Reputation: 117
I wrote a code in selenium to extract number of Rounds in a soccer league, all elements are the same for all pages from what I can see but for some reason, the code works for some links and does not work for others.
from selenium import webdriver
from selenium.webdriver.firefox.options import Options
from time import sleep
def pack_links(l):
options = Options()
options.headless = True
driver = webdriver.Chrome()
driver.get(l)
rnds = driver.find_element_by_id('showRound')
a_ = rnds.find_elements_by_xpath(".//td[@class='lsm2']")
#a_ = driver.find_elements_by_class_name('lsm2')
knt = 0
for _ in a_:
knt = knt+1
print(knt)
sleep(2)
driver.close()
return None
link = 'http://info.nowgoal.com/en/League/34.html'
pack_links(link)
Here is a link that works Nowgoal Serie B, it returns the number of td
tags with class lsm2
and a picture of what the source page looks like
And this one return's 0,for some reason it does not find the tags with class lsm2
Nowgoal Serie A, and also a picture of the segment of interest
Even when I trying to find it directly with this commented line
a_ = driver.find_elements_by_class_name('lsm2')
it still returns 0. I will appreciate any help with this.
Upvotes: 1
Views: 942
Reputation: 115
As far as I understand, the inner HTML of td with "showRound" id is dynamic and loaded by showRound() JS function, which in its turn is invoked by script within the page's head tag on page load. Consequently, in your case it just seems not to get enough time to load. I've tried to solve this issue in two ways:
A kludge one: use driver.implicitly_wait(number_of_seconds_to_wait). I would also recommend to use it instead of sleep() in the future. However, this solution is quite clumsy and kind of asynchronous; in other words, it waits primarily for seconds countdown not for result.
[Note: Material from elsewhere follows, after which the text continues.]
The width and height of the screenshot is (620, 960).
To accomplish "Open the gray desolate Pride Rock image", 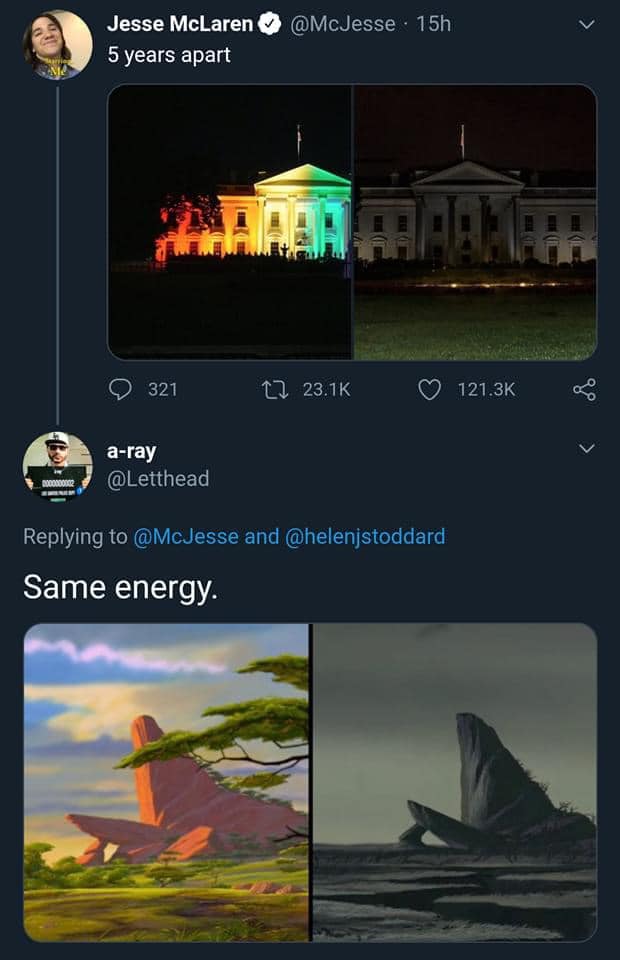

We may wait for the first element with "lsm2" class to load; if it fails to do so after some reasonable timeout we may stop waiting and raise en exception (thanks to Zeinab Abbasimazar for the answer here). This may be achieved through expected_conditions and WebDriverWait:
from selenium import webdriver
from selenium.webdriver.support.ui import WebDriverWait
from selenium.webdriver.support import expected_conditions as EC
from selenium.webdriver.common.by import By
from selenium.common.exceptions import TimeoutException
def pack_links(l):
options = webdriver.ChromeOptions() # I would also suggest to use this instead of Options()
options.add_argument("--headless")
options.add_argument("--enable-javascript") # To be on the safe side, although it seems to be enabled by default
driver = webdriver.Chrome("path_to_chromedriver_binary", options=options)
driver.get(l)
rnds = driver.find_element_by_id('showRound')
"""Until now, your code has gone almost unchanged. Now let's wait for the first td element with lsm2 class to load, with setting maximum timeout of 5 seconds:"""
try:
WebDriverWait(driver, 5).until(EC.presence_of_element_located((By.CLASS_NAME, "lsm2")))
print("All necessary tables have been loaded successfully")
except TimeoutException:
raise("Timeout error")
"""Then we proceed in case of success:"""
a_ = rnds.find_elements_by_xpath(".//td[@class='lsm2']")
knt = 0
for _ in a_:
knt = knt+1
print(knt)
driver.implicitly_wait(2) # Not sure if it is needed here anymore
driver.close()
driver.quit() # I would also recommend to make sure you quit the driver not only close it if you don't want to kill numerous RAM-greedy Chrome processes by hand
return None
You can make some experiments and tweak timeout length you need to achieve the necessary result. I would also suggest to use len(a_) instead of iterating with for loop, but it's up to you.
Upvotes: 1